— BEGIN Reading passage —

This routine is directly called anywhere in the program, but IDA very

helpfully tells us that the value 403520 is referenced at 403D3F

(actually it will give you the starting address of the function it

occurs in and an offset, but I will usually translate that into an

address in this article).  Follow the hyperlink and we find ourselves

in a familiar place:  just past the explicit file size check and

before the rather vulgar expiration date check (now would be a good

time to patch it before you forget-- Jan 1st isn't that far away).

403520 is moved into ebx, then we get the expiration check, then call

ebx.  But look, depending on the value of esi at 403CDE, either 403520

or 40352C is moved into ebx.  Let's jump back to 40352C and see what's

going on there.

— END Reading passage —

**Written exercise 1:** In the reverse engineering excerpt, at what address does IDA say the value 403520 is referenced?
**Written exercise 2:** Update the reverse engineering excerpt from "before the rather" up to and including "going on there.", changing "ebx" to "ecx".
The records have no connection to the reverse engineering excerpt.

— BEGIN Record list —

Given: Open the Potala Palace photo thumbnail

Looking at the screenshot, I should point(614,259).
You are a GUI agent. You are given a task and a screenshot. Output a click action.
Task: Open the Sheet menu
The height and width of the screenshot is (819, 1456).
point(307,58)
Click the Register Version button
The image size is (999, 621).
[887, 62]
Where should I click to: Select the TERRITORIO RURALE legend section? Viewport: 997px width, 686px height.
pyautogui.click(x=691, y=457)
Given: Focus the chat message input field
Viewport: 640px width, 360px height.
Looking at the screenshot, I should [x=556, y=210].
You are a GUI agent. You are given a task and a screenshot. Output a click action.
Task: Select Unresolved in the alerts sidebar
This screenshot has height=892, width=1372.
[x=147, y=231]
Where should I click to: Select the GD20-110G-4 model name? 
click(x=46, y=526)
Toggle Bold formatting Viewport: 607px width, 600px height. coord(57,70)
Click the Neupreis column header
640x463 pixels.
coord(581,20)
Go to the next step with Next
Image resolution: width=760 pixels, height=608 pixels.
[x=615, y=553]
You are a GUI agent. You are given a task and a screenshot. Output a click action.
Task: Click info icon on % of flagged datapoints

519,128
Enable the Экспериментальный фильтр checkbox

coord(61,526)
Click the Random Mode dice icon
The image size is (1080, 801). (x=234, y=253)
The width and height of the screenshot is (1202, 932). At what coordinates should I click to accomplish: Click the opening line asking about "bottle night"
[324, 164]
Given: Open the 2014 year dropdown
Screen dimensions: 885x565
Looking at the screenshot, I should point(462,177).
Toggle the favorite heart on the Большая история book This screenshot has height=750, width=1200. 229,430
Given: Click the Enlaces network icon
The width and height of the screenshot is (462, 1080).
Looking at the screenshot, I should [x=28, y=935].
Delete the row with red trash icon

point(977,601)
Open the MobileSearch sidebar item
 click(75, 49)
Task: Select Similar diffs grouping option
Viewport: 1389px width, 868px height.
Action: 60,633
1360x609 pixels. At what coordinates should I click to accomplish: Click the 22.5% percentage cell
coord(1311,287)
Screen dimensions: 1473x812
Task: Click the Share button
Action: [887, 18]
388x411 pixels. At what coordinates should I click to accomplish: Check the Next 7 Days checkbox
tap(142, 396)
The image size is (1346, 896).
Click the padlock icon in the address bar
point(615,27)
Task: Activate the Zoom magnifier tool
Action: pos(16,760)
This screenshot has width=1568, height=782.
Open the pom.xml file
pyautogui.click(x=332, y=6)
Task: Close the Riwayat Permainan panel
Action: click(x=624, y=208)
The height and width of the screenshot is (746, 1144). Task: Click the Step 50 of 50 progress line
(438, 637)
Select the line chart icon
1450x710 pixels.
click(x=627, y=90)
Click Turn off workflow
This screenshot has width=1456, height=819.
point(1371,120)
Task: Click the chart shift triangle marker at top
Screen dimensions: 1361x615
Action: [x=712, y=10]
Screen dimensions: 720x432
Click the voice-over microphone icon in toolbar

— END Record list —

**Correct response 1:** At 403D3F.

**Correct response 2:**
before the rather vulgar expiration date check (now would be a good

time to patch it before you forget-- Jan 1st isn't that far away).

403520 is moved into ecx, then we get the expiration check, then call

ecx.  But look, depending on the value of esi at 403CDE, either 403520

or 40352C is moved into ecx.  Let's jump back to 40352C and see what's

going on there.